Work instructions
Your answer must consist of one number: how many lines in the records contain "axis".
=== Records shown ===
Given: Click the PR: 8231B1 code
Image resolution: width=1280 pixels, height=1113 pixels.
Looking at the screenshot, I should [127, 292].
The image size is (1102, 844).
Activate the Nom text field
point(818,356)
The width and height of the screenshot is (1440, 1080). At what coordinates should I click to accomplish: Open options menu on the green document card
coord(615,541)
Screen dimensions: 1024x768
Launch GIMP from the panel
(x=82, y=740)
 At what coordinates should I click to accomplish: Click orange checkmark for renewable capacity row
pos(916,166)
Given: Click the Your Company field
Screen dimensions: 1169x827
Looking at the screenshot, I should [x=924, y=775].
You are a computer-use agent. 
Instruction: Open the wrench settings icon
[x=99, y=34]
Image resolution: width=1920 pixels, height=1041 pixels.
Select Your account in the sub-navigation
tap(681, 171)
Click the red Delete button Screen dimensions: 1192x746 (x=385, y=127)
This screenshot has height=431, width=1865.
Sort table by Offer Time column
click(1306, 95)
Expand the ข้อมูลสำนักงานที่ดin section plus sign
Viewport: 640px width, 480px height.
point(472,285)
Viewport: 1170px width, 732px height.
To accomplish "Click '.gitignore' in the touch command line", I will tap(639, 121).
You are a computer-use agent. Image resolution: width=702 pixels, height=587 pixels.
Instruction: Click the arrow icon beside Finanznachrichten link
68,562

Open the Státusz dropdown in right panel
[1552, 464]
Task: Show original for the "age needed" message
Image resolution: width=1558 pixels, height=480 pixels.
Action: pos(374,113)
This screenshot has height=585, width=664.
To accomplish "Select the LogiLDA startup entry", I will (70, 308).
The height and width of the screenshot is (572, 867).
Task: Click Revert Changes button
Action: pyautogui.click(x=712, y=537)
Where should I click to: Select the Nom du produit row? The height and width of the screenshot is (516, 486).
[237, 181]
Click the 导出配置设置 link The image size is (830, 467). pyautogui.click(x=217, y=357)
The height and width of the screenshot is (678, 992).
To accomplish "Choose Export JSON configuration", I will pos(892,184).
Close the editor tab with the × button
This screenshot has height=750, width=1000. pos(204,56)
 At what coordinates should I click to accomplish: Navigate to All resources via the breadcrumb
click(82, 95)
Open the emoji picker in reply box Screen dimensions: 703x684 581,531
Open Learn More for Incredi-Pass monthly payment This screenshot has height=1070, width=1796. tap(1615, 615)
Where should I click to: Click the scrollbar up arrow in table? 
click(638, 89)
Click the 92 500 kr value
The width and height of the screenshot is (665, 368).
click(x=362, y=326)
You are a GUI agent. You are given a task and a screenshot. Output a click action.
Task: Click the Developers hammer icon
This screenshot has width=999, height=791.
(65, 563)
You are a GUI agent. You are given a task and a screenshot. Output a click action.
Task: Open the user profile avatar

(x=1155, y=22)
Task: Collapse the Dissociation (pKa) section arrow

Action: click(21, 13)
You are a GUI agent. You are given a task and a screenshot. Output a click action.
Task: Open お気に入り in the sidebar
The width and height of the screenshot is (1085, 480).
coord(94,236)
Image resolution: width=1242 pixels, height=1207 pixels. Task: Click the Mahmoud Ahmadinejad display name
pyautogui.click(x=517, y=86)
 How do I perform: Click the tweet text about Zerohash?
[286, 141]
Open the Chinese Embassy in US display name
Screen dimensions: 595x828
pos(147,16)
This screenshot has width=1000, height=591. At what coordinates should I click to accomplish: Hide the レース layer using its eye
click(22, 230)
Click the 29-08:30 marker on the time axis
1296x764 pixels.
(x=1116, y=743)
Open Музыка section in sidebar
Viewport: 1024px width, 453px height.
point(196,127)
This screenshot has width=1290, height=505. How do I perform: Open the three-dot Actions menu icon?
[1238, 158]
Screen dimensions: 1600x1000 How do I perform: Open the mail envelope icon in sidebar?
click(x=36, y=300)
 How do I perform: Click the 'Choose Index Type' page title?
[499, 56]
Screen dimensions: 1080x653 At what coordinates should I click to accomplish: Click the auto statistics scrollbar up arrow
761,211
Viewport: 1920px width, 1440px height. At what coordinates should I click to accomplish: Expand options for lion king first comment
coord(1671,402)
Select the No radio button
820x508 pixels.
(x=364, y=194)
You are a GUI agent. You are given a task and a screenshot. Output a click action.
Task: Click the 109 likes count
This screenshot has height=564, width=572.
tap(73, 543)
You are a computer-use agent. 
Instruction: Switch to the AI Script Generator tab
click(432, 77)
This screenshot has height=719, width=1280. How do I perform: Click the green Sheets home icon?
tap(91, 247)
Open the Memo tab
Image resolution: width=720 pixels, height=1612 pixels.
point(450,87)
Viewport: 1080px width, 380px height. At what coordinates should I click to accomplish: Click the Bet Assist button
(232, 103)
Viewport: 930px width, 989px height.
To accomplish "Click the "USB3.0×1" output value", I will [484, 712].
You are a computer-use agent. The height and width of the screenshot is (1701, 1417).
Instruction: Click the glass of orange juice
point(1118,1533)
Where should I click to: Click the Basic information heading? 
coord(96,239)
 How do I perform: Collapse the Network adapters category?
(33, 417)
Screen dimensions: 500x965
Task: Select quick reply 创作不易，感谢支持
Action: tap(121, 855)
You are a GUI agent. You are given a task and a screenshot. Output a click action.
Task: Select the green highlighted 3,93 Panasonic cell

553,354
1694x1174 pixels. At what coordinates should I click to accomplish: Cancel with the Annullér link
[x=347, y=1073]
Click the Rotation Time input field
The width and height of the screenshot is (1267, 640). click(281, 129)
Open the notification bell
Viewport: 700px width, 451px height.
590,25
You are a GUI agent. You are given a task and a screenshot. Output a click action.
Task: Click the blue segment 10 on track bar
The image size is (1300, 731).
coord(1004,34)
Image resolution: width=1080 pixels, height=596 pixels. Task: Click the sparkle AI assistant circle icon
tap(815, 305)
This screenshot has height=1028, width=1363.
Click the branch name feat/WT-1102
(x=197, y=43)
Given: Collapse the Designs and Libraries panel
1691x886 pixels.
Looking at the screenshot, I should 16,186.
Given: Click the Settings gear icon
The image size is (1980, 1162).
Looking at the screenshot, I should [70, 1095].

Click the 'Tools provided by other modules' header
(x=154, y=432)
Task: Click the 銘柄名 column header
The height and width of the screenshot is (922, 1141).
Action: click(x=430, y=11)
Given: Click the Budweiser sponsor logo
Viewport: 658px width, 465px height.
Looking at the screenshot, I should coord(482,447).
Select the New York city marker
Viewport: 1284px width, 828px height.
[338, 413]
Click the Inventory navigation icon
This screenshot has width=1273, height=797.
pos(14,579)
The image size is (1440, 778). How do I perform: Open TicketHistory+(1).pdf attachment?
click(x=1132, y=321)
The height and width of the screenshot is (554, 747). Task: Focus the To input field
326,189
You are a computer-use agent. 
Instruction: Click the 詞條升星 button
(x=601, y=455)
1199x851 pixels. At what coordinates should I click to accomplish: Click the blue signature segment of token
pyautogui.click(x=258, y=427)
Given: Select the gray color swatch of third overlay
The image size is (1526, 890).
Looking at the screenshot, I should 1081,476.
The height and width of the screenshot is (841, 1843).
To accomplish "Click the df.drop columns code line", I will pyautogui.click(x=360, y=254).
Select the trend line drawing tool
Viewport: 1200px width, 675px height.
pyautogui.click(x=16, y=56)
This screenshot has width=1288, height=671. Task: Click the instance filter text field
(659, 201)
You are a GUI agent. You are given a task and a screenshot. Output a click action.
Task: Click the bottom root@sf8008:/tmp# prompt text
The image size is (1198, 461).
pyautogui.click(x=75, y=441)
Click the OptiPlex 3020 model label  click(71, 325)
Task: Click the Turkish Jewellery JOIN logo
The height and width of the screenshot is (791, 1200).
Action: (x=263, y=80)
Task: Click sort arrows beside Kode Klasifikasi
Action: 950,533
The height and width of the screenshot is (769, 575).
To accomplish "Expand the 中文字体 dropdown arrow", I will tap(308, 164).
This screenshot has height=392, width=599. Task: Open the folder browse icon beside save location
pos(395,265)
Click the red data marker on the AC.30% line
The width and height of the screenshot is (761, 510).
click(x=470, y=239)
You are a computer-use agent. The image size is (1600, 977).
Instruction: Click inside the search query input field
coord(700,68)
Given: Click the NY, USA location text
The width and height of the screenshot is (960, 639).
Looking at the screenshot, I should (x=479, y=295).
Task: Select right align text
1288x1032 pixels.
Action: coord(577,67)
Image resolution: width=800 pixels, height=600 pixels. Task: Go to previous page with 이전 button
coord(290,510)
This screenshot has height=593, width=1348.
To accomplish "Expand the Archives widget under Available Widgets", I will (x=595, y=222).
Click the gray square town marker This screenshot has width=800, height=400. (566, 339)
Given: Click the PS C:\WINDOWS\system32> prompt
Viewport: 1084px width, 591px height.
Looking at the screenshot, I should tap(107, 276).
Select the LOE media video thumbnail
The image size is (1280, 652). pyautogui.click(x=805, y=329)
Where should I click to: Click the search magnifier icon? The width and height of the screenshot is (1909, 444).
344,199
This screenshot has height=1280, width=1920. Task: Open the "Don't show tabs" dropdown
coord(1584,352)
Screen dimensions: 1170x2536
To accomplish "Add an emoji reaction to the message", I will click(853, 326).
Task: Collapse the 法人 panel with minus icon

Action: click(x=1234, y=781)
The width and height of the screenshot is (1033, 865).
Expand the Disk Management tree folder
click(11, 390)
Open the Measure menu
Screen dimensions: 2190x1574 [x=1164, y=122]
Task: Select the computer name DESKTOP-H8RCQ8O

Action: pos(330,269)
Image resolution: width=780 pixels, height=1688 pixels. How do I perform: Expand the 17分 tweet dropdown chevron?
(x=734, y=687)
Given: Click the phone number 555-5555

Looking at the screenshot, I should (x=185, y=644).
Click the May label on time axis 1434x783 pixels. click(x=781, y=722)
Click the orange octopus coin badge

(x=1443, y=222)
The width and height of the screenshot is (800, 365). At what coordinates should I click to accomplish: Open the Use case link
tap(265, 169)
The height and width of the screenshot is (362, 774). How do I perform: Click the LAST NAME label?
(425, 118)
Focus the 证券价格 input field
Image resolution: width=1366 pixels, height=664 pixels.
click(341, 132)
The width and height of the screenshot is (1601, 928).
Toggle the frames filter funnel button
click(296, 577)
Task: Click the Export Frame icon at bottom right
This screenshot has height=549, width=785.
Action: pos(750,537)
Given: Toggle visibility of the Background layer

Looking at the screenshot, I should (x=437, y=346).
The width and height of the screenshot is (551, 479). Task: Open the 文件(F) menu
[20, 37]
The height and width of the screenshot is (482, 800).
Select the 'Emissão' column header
===
Your response
2